This course provides an introduction to international trade policy. Its purpose is to provide students with an understanding of international trade theory, rules, politics and institutions and the major policy issues facing the global trading system. The first part of the course presents a treatment of the theory of international trade. It explores the rationale for free trade, the distributional impact of trade, the impact of tariffs and quotas, and the challenges presented by deeper international economic integration.
The second part of the course deals with the World Trade Organization, and how U.S. trade policy is conducted. It explores negotiation mechanisms and principles and the rules relating to market access, dispute settlement, fair trade, safeguards and trade-related intellectual property, (TRIPs). The third part considers major issues facing the trading system.

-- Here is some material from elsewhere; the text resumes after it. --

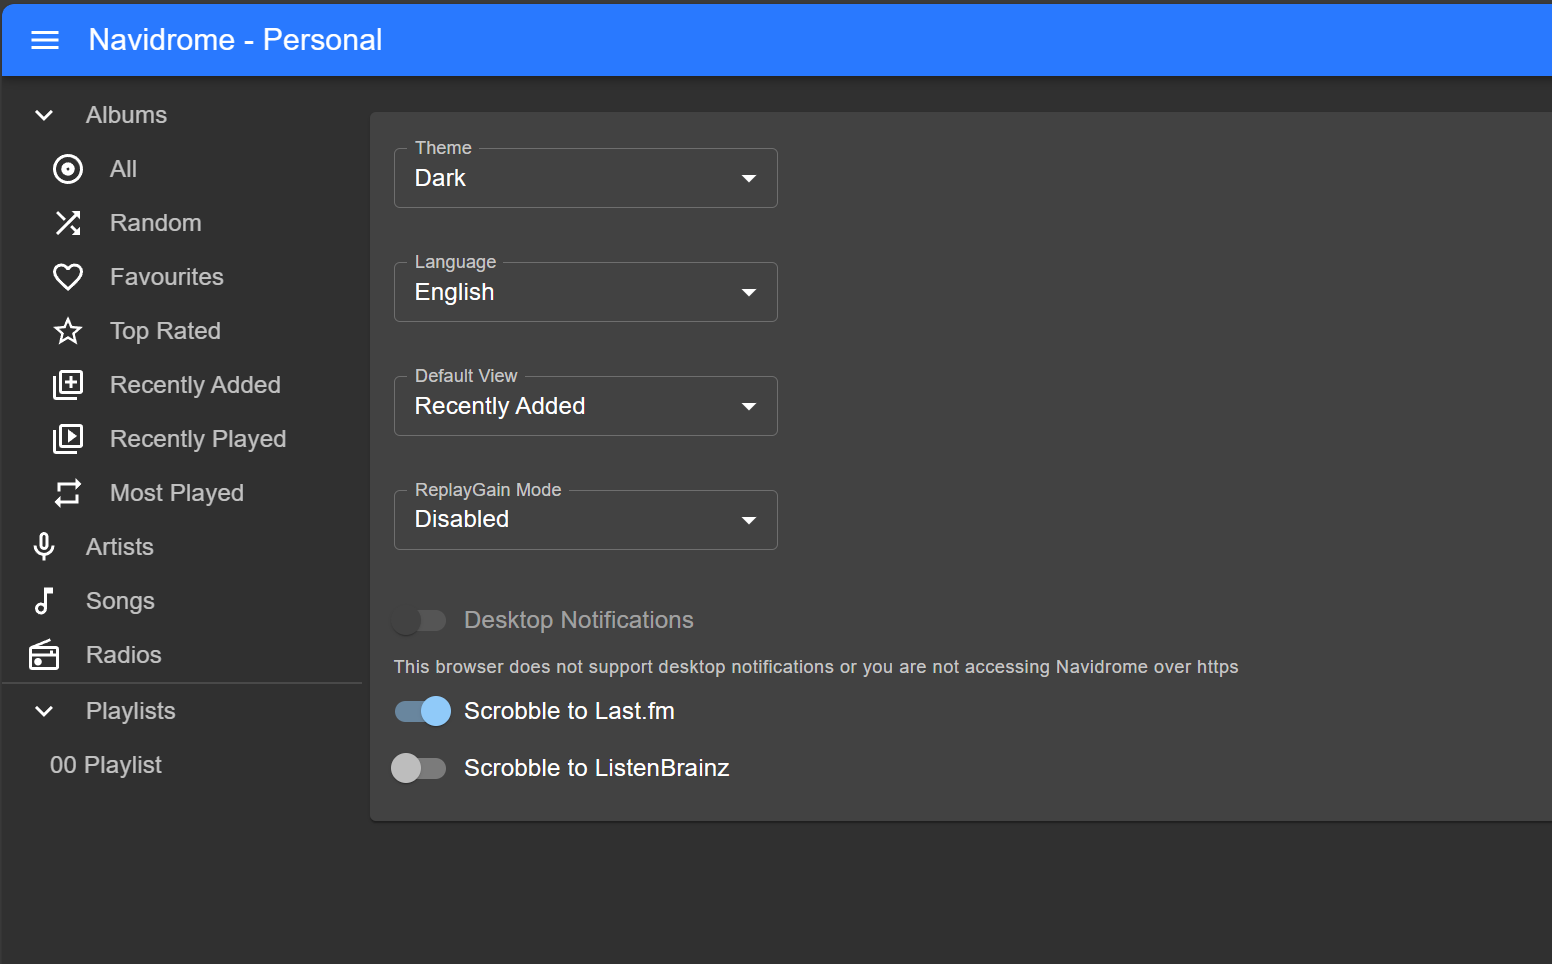Click the Recently Played menu entry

These include regional trading arrangements (including the Trans-Pacific Partnership and the Transatlantic Trade and Investment Partnership), foreign investment and national security concerns, China’s entry into the WTO and health and safety concerns associated with trade.
The aim of this course is to provide an analytical background for those who plan to go into government service, international organizations and agencies, businesses involved in the global economy, nongovernmental organizations with international foci, and consulting firms analyzing international trade policy issues.
Only those who are comfortable with graphical – and to a lesser degree algebraic – analysis should enroll in this course. It requires some immersion in relevant economic theory, although some time is devoted to institutional descriptions.